Background: Accumulating evidence has supported the effect of antibody-dependent cellular phagocytosis (ADCP) on the tumor microenvironment (TME) and cancer therapy. However, an ADCP-based signature to predict the prognosis of gastric cancer (GC) has not been established.
Objectives: We aimed to develop an ADCP-based signature to improve the prognosis prediction of GC.
Material and methods: Antibody-dependent cellular phagocytosis genes that exhibited a differential expression were characterized, followed by the construction and validation of the ADCP-based signature. The potential association between the ADCP-based signature and TME was explored, and the features of the signature genes were investigated. Finally, a predictive nomogram was established based on the ADCP-based signature.

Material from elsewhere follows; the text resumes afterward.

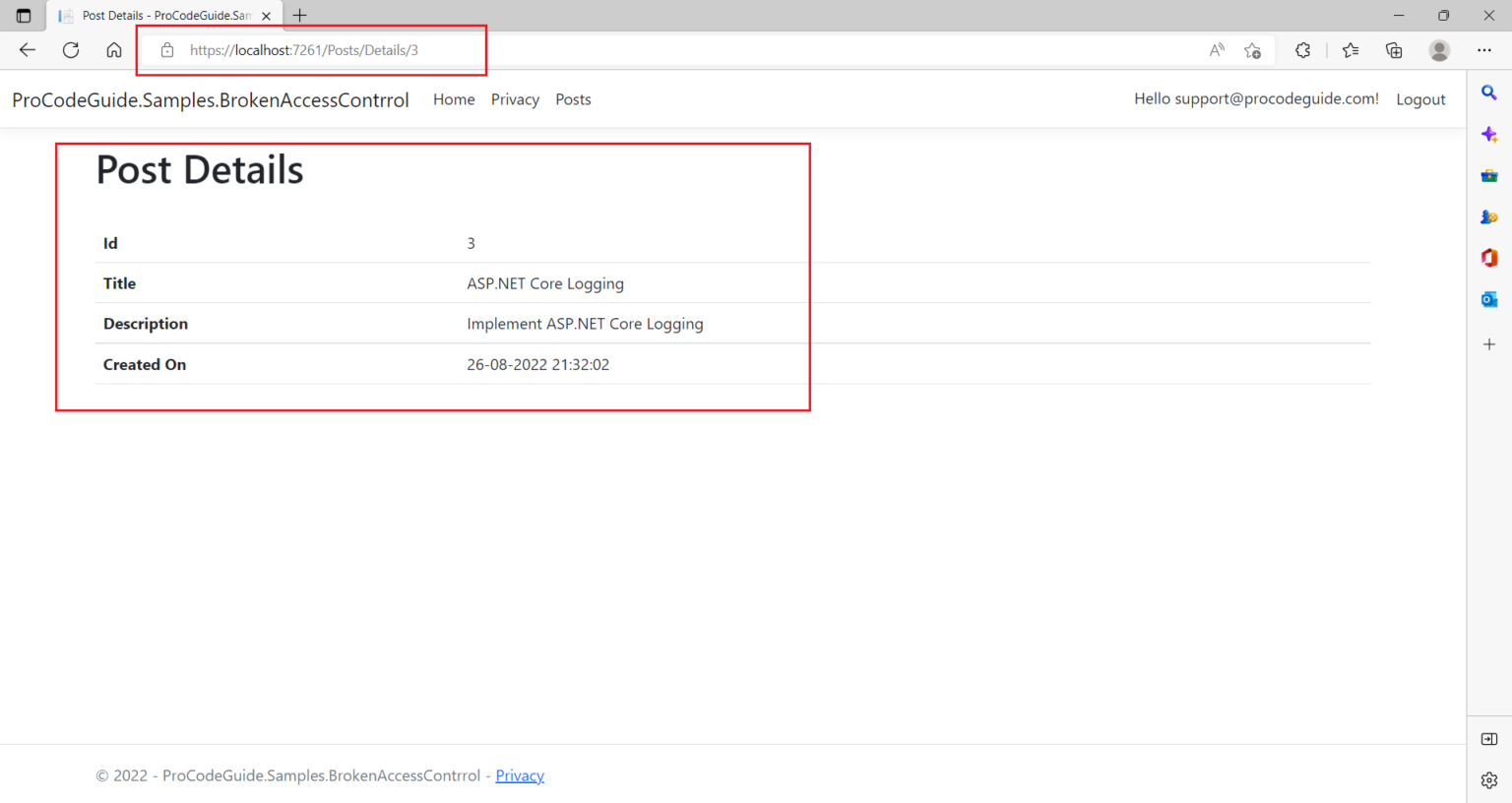
Task: Open Outlook from the sidebar
Action: [x=1488, y=298]
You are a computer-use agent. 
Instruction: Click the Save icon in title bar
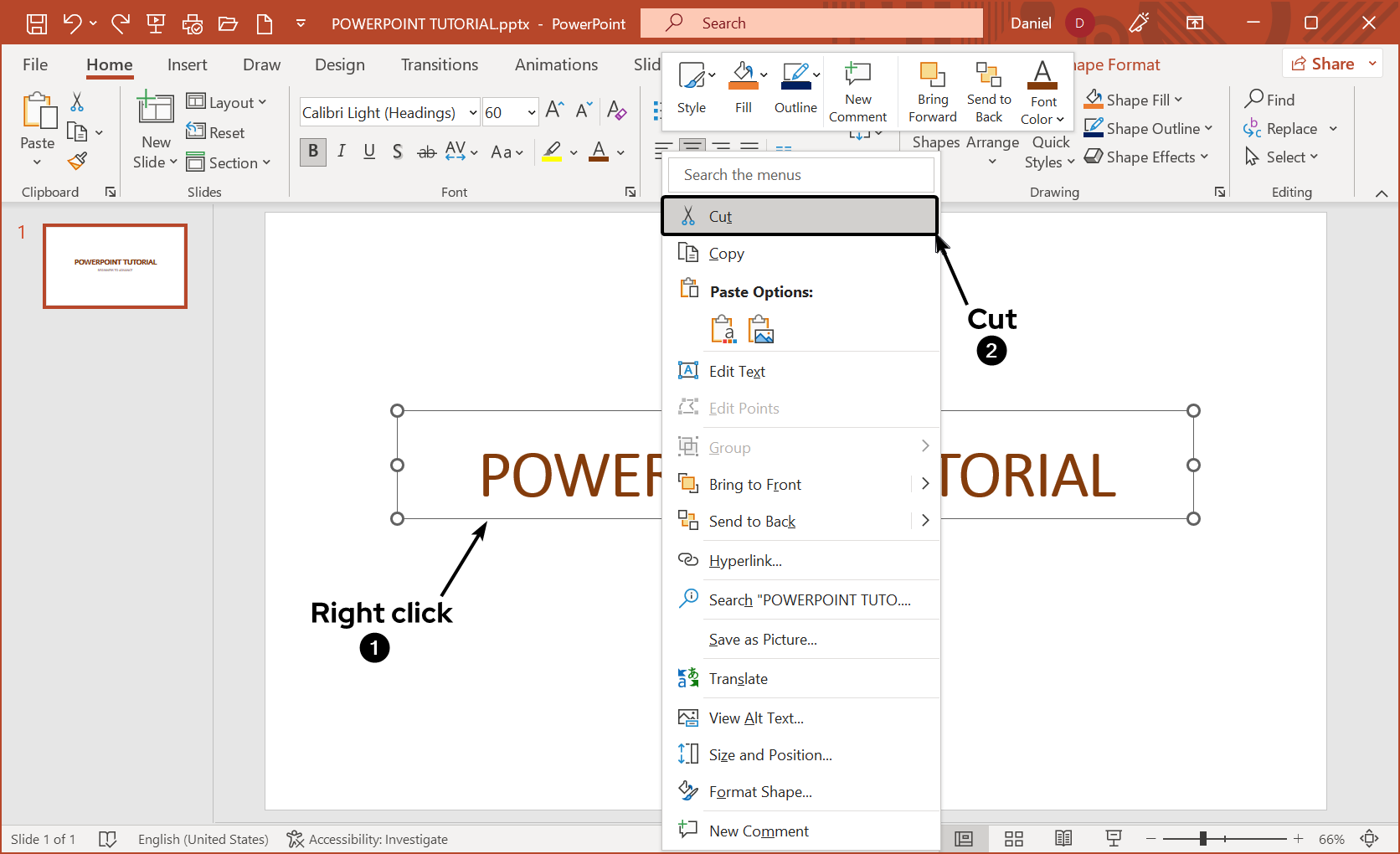click(x=37, y=23)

Results: Four ADCP-related genes, MKNK2, VCAN, LRAT, and GNGB, were identified to construct the ADCP-based signature, and a high ADCP score predicted an unfavorable prognosis in GC patients (p < 0.05). The ADCP-based signature was significantly associated with immune cells, immune checkpoints and immune signaling pathways (p < 0.05). Gastric cancer patients with high ADCP scores benefited less from immunotherapy compared to those with low ADCP scores. A nomogram including age, stage and risk score of the ADCP-based signature was constructed to predict the 1-, 3- and 5-year survival probabilities, with an area under the curve (AUC) of 0.669, 0.675 and 0.685, respectively.
Conclusions: The ADCP-based signature may serve as a new option for prognosis prediction and the personalized treatment of GC patients.
Keywords: antibody-dependent cellular phagocytosis; bioinformatics analysis; gastric cancer; prognostic signature; tumor microenvironment.